Juha-Matti Laurio writes "No. 4417749 conducted hundreds of searches over a three-month period on topics ranging from "numb fingers" to "60 single men" to "dog that urinates on everything., report NYT journalists Michael Barbaro and Tom Zeller Jr., but with a permission from Mrs. Thelma Arnold, 62. "Those are my searches," she said, after a reporter read part of the list to her, continues the article."

2 of 315 comments (clear)

  1. Torpark by eldavojohn · · Score: 4, Informative

    I guess this just goes to show that you should be using something like Torpark even when merely conducting an online search. It's a shame but if you value your privacy, I guess it's necessary.

    Keep those IPs changing so they can't track and accumulate your searches I guess. I don't want a dossier of my searches available to the public.

    --
    My work here is dung.
  2. SQL injection target? by Chapter80 · · Score: 5, Informative
    Pretty cool seeing people get this data into searchable form, like on:
    http://www.aolsearchdatabase.com/

    I did a search on there this morning, and it displays the SQL statement for me, which is very handy...
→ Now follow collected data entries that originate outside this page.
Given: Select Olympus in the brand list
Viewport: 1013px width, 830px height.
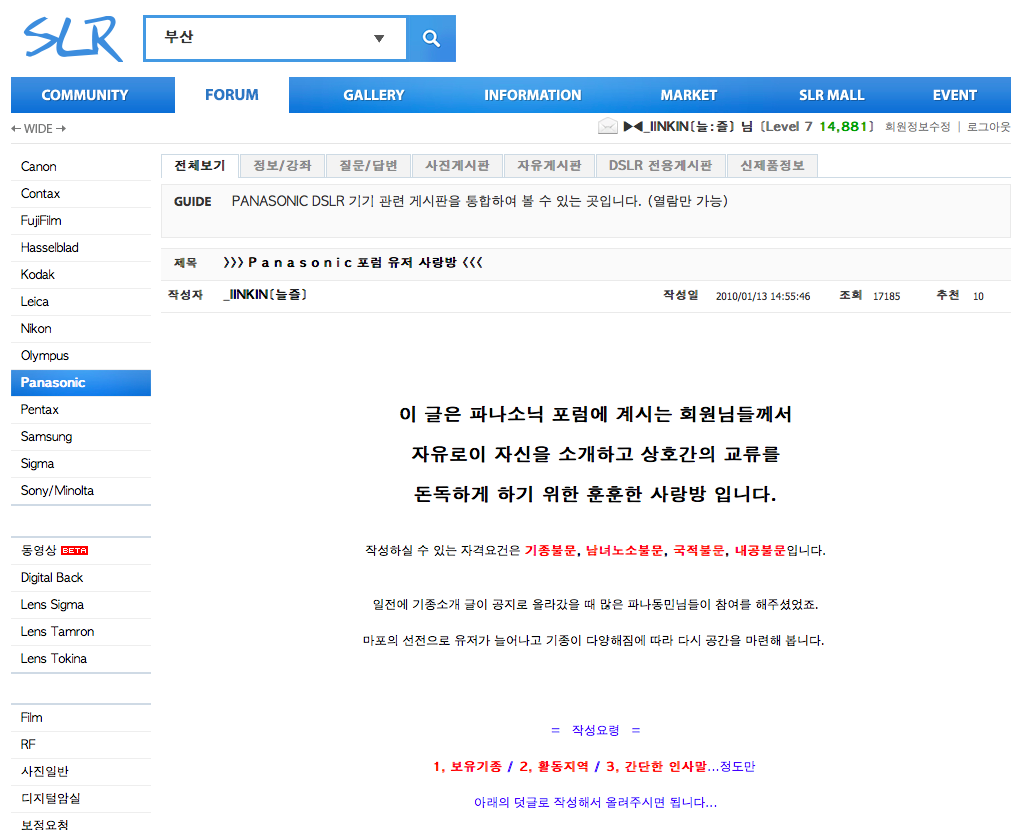Looking at the screenshot, I should coord(45,356).
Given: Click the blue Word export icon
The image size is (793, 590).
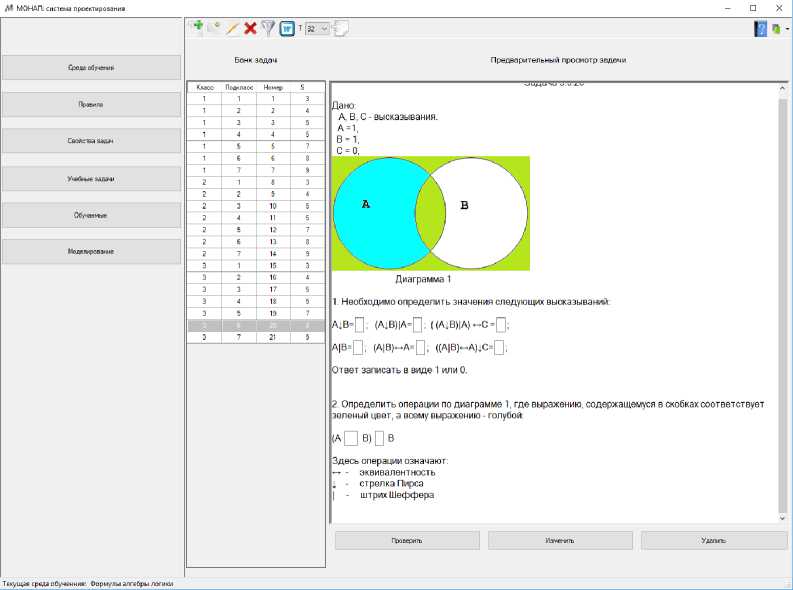Looking at the screenshot, I should pos(287,29).
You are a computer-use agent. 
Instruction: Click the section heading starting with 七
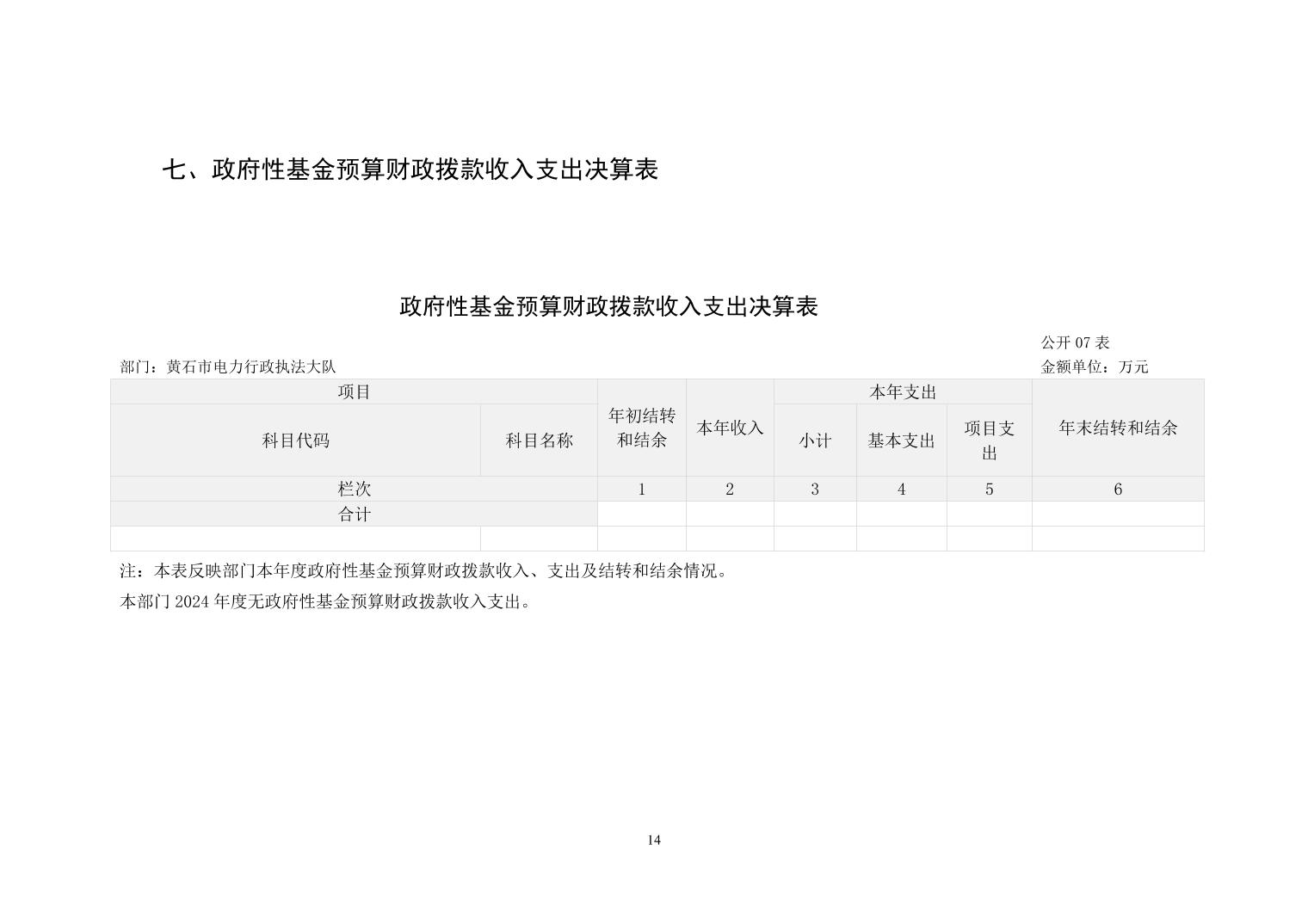pos(410,169)
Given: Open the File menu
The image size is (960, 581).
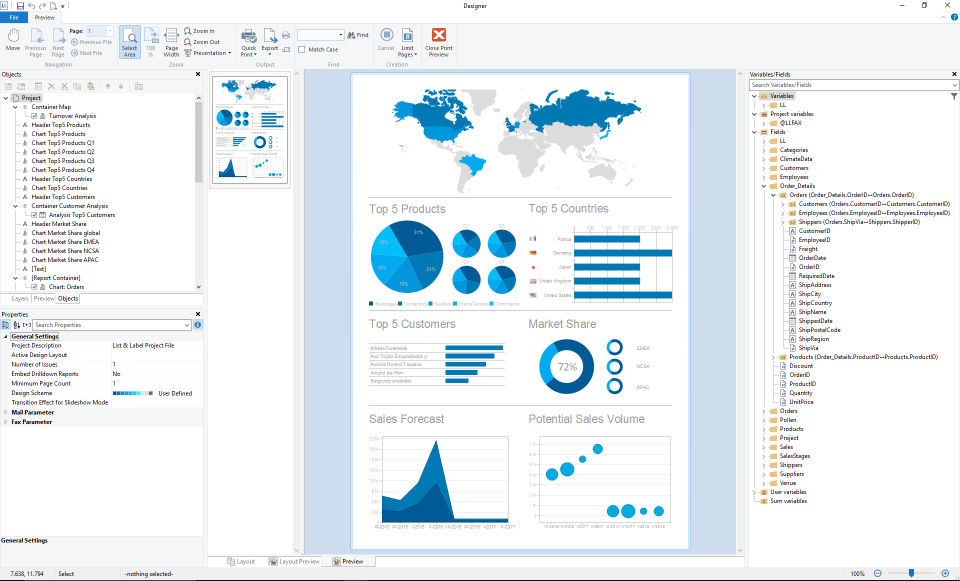Looking at the screenshot, I should point(13,17).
    Select SQL_CALC_FOUND_ROWS * from search_data WHERE match (anon_id,query,click_url) against ('4417749 ') LIMIT 0,30

    Interestingly, if you do the standard SQL injection, searching for something like "4417749') LIMIT 0,30; DROP TABLE SQL_CALC_FOUND_ROWS;--", I bet you will screw it up for them. Kids, don't try this at home. I'd never encourage people to do something illegal!

    The point of this posting is:
    Learn about SQL Injection, and protect against it.
    Don't display your SQL query to your users.

    If you don't know what SQL injection is, try a simple example: Search for "1','0" (skip the double quotes, but not the single quotes) and you'll see it in action without causing harm.